Zilch is the latest fintech to be hit by job cuts, which have also affected Klarna this year, amid a troubled economic environment.
UK-based buy now, pay later startup Zilch is set to be the latest fintech to be hit by job cuts, which could see more than 10 per cent of the workforce axed, according to a report.
London-based Zilch, which was valued at $2bn in a funding round earlier this year, is set to begin restructuring, which is expected to see more than 30 layoffs, in news first reported by the Evening Standard.
The layoffs at Zilch come as the fintech industry faced the reality of a recession and rising interest rates.

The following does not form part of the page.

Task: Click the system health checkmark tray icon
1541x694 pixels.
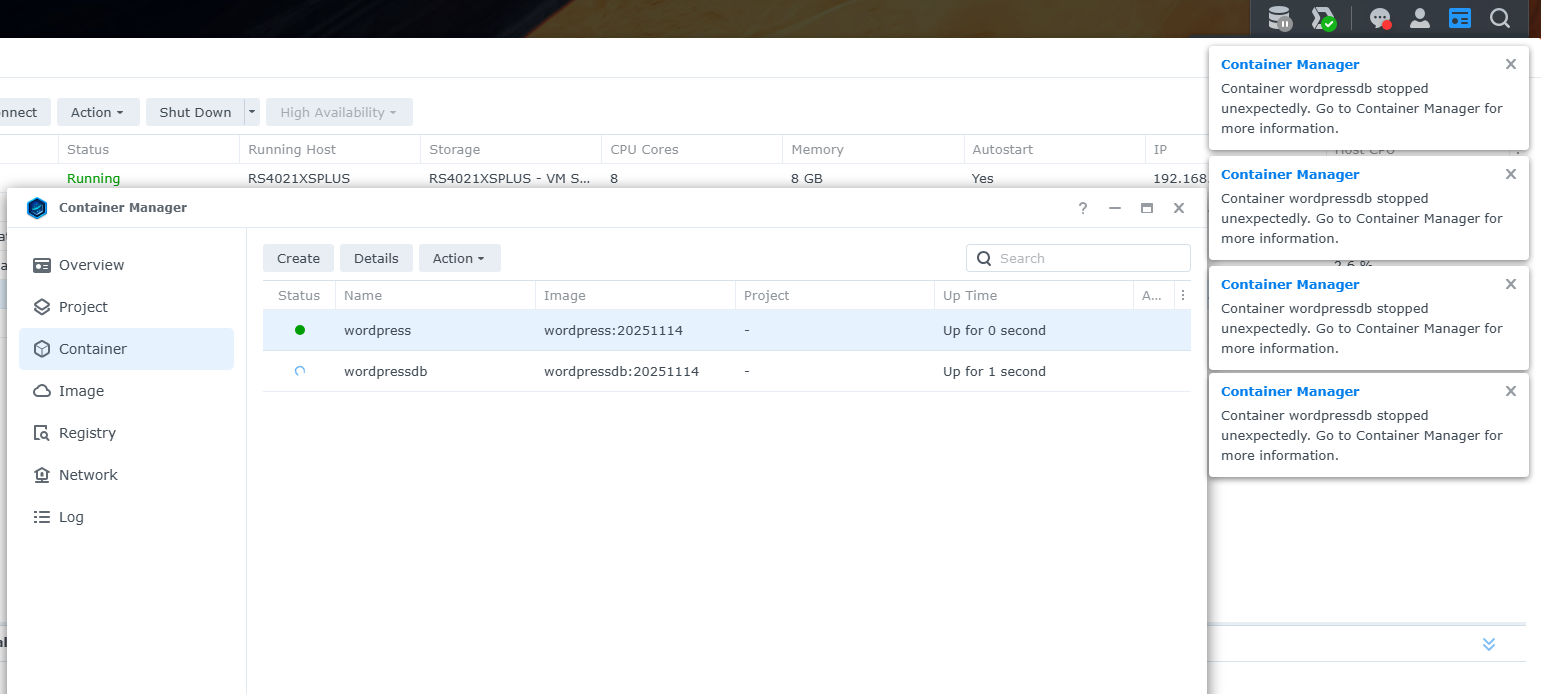Action: click(x=1324, y=18)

On the job board Glassdoor, an ex-employee at Zilch spoke of low morale due to the redundancies at Zilch while there are also reports of a Zilch HR executive being kicked out of their work email as they looked to recruit new employees.
Earlier this month, Zilch hit the three million customer mark, which followed a big few months for Zilch, with moves including a new partnership with Experian, US expansion and a $50m Series C round that kept its valuation at $2bn.

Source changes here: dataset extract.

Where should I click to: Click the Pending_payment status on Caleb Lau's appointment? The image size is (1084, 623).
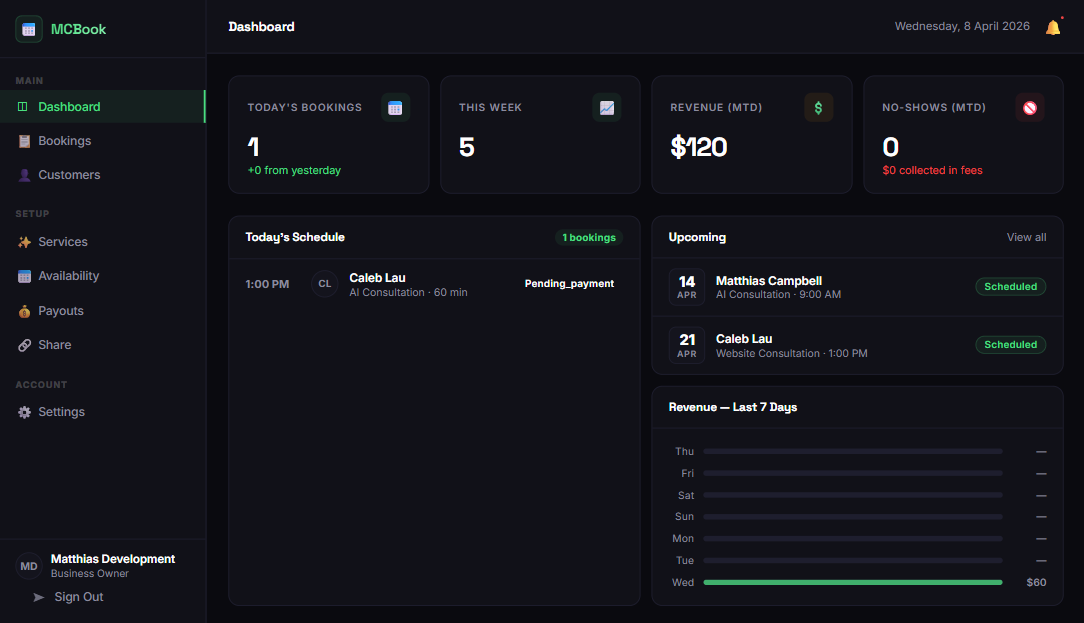(x=569, y=283)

The buy, now pay later sector was supercharged by the rise in e-commerce during the pandemic but has been hit hard by the tough economic situation across Europe, as rising food prices in supermarkets and energy bills are causing consumers to tighten their belts.
This year buy, now, pay later poster child Klarna has been hit by two rounds of job cuts, one of which accounted for around 700 staff, or around 10 per cent of its workforce.
“But in the last year the world has changed, and any business that thinks it’s immune to this historic economic change is mistaken. With millions of customers depending on us, we must continue to drive towards bottom-line profitability.
“We are shifting our priorities from high growth towards even greater product development and innovation, and as part of this strategic shift in focus, we are planning to hire around 20 people into new positions alongside the ongoing collective consultation process for certain roles that have been placed at risk, resulting in a relatively small net adjustment to our total headcount.”